# STUDY TEXT

Prayer: A Two-Way Conversation

Rebecca Sheridan

Sunday, July 24, 2016

Luke 11:1-13

 

This morning, Jesus invites us to think about prayer. Prayer is something all of us as Christians can do regularly, wherever we are, but we’re not always great at doing it or at least praying aloud – this is something we’ve been working on as a congregation here at Bethel.  So on a scale of 1-10, how is your prayer life these days?   It’s comforting to know that Jesus’ closest followers, his disciples, aren’t sure how to pray – so they ask, and Jesus answers.  Maybe you have similar questions when you think about prayer:  Why do we pray?  How?  Does it matter?

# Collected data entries
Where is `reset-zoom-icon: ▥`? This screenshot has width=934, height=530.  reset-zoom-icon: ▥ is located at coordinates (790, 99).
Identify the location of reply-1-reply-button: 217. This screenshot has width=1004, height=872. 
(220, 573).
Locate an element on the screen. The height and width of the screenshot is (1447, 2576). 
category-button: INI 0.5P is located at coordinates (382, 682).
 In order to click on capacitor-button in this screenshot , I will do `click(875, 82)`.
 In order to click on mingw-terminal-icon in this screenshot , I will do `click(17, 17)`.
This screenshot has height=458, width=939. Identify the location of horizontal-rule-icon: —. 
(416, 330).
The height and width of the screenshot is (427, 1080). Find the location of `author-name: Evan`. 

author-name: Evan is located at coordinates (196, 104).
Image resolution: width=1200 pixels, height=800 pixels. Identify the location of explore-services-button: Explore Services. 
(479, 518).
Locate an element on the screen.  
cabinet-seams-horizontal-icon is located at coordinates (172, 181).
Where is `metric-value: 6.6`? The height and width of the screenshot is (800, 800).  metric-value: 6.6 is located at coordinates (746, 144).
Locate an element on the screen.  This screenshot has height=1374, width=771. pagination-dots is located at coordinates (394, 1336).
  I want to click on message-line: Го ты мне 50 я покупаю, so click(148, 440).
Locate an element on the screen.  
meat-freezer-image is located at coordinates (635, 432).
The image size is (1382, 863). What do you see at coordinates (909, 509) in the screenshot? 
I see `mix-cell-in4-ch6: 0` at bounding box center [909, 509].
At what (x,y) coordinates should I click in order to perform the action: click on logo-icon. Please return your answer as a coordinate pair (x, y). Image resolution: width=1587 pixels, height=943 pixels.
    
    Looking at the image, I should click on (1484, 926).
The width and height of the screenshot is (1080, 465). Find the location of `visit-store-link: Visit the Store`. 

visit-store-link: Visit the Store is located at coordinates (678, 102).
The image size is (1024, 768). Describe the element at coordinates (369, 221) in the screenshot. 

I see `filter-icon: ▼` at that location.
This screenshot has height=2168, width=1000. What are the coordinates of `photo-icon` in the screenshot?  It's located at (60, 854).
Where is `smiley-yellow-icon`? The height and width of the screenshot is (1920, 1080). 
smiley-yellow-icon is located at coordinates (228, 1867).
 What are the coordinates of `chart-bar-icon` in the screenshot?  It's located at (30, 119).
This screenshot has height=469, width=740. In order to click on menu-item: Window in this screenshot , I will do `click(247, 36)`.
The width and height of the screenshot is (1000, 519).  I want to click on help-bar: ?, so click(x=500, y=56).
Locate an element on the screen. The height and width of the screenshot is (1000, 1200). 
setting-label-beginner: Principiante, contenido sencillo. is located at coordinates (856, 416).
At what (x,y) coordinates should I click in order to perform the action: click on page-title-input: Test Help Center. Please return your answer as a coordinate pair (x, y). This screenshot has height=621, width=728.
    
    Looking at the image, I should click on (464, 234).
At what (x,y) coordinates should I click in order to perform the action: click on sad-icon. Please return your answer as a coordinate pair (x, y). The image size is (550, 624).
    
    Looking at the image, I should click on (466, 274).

# WHAT THIS EXERCISE ASKS
A - Reproduce the passage of the sermon on prayer that opens with the words containing "This morning, Jesus" and closes with "Does it matter?".
B - Continue the sermon on prayer from the point at which it stops.

# ANSWERS TO THE TASKS
A -
This morning, Jesus invites us to think about prayer. Prayer is something all of us as Christians can do regularly, wherever we are, but we’re not always great at doing it or at least praying aloud – this is something we’ve been working on as a congregation here at Bethel.  So on a scale of 1-10, how is your prayer life these days?   It’s comforting to know that Jesus’ closest followers, his disciples, aren’t sure how to pray – so they ask, and Jesus answers.  Maybe you have similar questions when you think about prayer:  Why do we pray?  How?  Does it matter?

B -
One way to think about prayer is to think of Nike’s slogan: just do it.  Jesus gives the disciples a few ideas about how to pray, starting with giving us those words that most of us learn at a very young age: the Lord’s prayer.  Many of you know that Pastor Rich and I have been teaching about different ways to pray since we came to Bethel, and trying to encourage all of us to be more comfortable praying at home or here at church.  We have an open prayer group meeting monthly to pray for specific concerns, as well as a prayer chain calling tree so that we can be praying for each other.  Jesus reminds us today that the Lord’s prayer are words he gives us right there in scripture that we can use when we struggle to find words ourselves.  I love the Lord’s prayer because anyone can pray it, from a small child to a parishioner who’s struggling with dementia.  Those of you who are visiting our shut-ins can probably testify with me that it is really amazing what praying the Lord’s prayer together can mean for our faithful members who are no longer able to be with us in worship regularly.  I have visited people that I cannot have a coherent conversation with due to dementia, and yet when I start saying the Lord’s prayer aloud they’re right there with me.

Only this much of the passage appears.